### Page excerpt

⁂

The load factor is calculated as follows −
load_factor = um.size() / um.bucket_count()
Syntax
Following is the syntax of std::unordered_multimap::load_factor() function.
float load_factor() const noexcept;
Parameters
This function does not accepts any parameter.
Return value
This function returns the calculated load factor of the unordered_multimap or container.
Example 1
In the following example, we are calculating the load factor of the unordered_multimap by using load_factor() function.
#include <iostream>
#include <unordered_map>
using namespace std;
int main(void) {
unordered_multimap<char, int> umm={{'A', 2}, {'B', 4}, {'B', 5}, {'C', 6}};
cout << "load_factor of container = " << umm.load_factor() << endl;
return 0;
}
Output
Let us compile and run the above program, this will produce the following result −
load_factor of container = 0.8
Example 2
Consider the following example, where we are going to consider the multimap that stores the integers type and string type, then we applied the load_factor() function to calculate the load factor.
#include <iostream>
#include <unordered_map>
using namespace std;
int main() {
unordered_multimap<int, string> umm;
umm.insert({{1, "tutorialspaoint"}, {1, "tutorix"}, {2, "Hyderabad"}, {3, "Noida"}});
cout << "load_factor of unordered_multimap = " << umm.load_factor() << endl;
return 0;
}
Output
If we run the above code it will generate the following output −
load_factor of unordered_multimap = 0.307692
Example 3
Let's look at the following example, where we are going to calculate the load factor of the current unordered_multimap using two different methods.

⁂

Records

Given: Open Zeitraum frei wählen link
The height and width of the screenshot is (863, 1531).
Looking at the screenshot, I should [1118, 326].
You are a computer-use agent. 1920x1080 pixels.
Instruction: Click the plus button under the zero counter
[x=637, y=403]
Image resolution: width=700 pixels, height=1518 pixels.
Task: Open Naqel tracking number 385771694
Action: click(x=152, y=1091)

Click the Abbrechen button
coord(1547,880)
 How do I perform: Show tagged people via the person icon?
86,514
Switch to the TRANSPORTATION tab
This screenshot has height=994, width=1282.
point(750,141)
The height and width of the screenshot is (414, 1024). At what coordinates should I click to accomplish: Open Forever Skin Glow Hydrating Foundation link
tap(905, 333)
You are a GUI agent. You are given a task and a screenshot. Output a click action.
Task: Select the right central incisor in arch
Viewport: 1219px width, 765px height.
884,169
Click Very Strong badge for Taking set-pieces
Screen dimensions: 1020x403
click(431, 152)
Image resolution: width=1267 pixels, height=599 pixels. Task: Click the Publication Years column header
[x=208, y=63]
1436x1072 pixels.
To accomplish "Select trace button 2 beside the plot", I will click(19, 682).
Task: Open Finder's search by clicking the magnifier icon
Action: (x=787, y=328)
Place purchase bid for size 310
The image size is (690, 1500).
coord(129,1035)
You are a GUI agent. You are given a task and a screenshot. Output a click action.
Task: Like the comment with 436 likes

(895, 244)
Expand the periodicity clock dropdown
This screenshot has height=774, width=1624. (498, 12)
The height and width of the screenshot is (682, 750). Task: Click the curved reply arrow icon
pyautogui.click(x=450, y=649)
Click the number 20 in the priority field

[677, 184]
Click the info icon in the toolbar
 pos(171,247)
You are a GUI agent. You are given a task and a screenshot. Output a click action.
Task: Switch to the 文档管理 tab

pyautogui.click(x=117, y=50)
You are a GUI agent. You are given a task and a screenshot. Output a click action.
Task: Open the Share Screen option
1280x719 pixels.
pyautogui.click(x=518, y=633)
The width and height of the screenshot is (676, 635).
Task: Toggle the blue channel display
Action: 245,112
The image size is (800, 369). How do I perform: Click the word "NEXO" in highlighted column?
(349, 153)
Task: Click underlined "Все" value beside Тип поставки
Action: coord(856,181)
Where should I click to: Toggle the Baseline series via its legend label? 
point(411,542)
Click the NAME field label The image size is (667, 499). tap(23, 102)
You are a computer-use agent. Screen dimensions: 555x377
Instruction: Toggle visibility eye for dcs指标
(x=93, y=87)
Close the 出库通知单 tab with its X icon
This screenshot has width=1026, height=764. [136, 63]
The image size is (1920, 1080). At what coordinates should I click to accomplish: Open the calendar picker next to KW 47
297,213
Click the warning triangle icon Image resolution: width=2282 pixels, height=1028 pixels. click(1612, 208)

⁂

### Tasks and exercises
• A. In the load factor page excerpt, what line of output does Example 1 produce?
• B. Rewrite the entries starting at the line that contains "Image resolution: width=1267" and ending at the line that contains "Action: (x=787, y=328)", changing "pixels" to "px" and leaving everything else unchanged.

### Results of the exercise
• A. load_factor of container = 0.8

• B.
Image resolution: width=1267 px, height=599 px. Task: Click the Publication Years column header
[x=208, y=63]
1436x1072 px.
To accomplish "Select trace button 2 beside the plot", I will click(19, 682).
Task: Open Finder's search by clicking the magnifier icon
Action: (x=787, y=328)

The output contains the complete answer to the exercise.